Harold, now of Libertyville, said the mentor-mentee relationship that began when she was 21 and Crystal was 7 was among the most fulfilling, long-lasting gifts life has bestowed.
In June, however, it also delivered one of life’s greatest heartbreaks. Angel learned that Crystal – at this point a mother of four children ranging in age from 5 to 18 – had died unexpectedly of a complication of diabetes.
Crystal Hughes was 36.
With the holidays looming, Harold, who spent many happy hours with her mother baking, hiking, roller skating, skiing and even going on a carriage ride through Libertyville after her move from the city, began thinking about how to make the season brighter for Hughes’ children. What started as a notion has grown into a movement, thanks in no small part to members of a private Libertyville-based moms group on Facebook.
It was at Hughes’ funeral that Harold first met Hughes’ children, though she felt as though she knew them. Harold had, after all, been swapping photos and stories with Hughes for the past decade. The two fell out of touch in the early 2000s while both women reared young babies, but they reconnected in 2010 via social media.
“It was like we just picked up where we left off,” Harold said. “Except we were both moms now, a little more grown up.”
Harold said she was immediately impressed with the children Hughes nurtured. Eighteen-year-old Kevin Young had just graduated high school when he witnessed his mother’s passing before paramedics arrived at their South Side home. He had planned to attend trade school, but instead went to work for Amazon to cover the bills and keep his sisters together in their Peoria Street home, Harold said.
“They are really good kids,” she said, noting that when she approached them to ask what they might like from an Amazon Christmas gift registry, none asked for much. One shyly suggested a bean bag chair, but withdrew the request after spying the price.
“They are so humble,” she said. “They only asked for like five items.”
Harold has been in touch with the children’s grandmother, who said the big need is grief counseling. Three of the four children saw their mother die. The counseling is a need for which they have no means to pay.
Harold knows only that she wants to help. From a simple appeal posted Nov. 28 on the Facebook moms’ group page, she’s received numerous pledges of grocery, gas, Amazon and other gift cards. One mom wondered about setting up a college fund. Another offered to pay for a news release to spread the word.

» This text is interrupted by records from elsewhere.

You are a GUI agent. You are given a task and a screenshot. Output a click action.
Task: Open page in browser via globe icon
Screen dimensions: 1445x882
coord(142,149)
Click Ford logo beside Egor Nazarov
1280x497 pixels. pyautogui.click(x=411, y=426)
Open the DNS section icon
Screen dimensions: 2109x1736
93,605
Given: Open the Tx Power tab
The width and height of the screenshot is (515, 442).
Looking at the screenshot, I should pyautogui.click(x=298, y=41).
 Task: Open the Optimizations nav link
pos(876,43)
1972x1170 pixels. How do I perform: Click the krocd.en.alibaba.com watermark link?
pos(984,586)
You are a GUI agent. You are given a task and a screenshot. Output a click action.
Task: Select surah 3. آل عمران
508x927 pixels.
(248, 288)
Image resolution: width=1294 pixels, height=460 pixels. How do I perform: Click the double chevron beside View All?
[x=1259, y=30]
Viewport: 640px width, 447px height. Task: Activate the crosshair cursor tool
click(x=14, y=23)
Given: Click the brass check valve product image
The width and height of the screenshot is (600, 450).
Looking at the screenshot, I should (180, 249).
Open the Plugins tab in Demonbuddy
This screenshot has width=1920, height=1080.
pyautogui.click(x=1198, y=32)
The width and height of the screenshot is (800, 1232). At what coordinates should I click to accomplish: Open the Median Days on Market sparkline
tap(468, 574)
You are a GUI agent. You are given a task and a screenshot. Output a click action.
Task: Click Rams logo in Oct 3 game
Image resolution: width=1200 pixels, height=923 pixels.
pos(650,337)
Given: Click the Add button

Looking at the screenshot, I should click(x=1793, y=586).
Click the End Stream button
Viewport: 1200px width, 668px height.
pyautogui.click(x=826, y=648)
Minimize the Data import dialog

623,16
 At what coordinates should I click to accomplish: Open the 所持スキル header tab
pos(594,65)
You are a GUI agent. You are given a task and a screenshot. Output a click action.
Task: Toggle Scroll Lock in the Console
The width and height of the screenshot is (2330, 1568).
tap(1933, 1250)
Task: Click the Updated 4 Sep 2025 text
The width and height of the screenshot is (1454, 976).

Harold’s part-time employer, a Libertyville shop called How Impressive, now is a drop-off point for gifts for Hughes’ children. How Impressive is at 326 N. Milwaukee Ave. Items can be dropped off through Dec. 19.
“Seventy-three people have already reached out to me,” Harold said in early December. “This is the most generous, kind group of women. I’m just blown away.”
Harold said shirt sizes for the children are large for Kevin and his 16-year-old sister, Kev’Anni; small for Ke’Amanti, who is 15; and children’s size 7-8 for 5-year-old Caidence.
“Their favorite colors are blue, purple, pink, green, black, white and orange,” Harold said. “They also like chicken alfredo, Italian beef, nachos, pizza and Jamaican jerk-seasoned foods or Chick-fil-A, Starbucks or Taco Bell gift cards.”
Harold said losing Hughes has made her reflect on how great a gift it was to know her.
“In the church bulletin at Crystal’s funeral, there was a passage that mentioned how her ‘big sister’ was an inspiration for her life – that she loved her Angel,” Harold said. “But the real truth is, I feel like she was an angel sent to me.”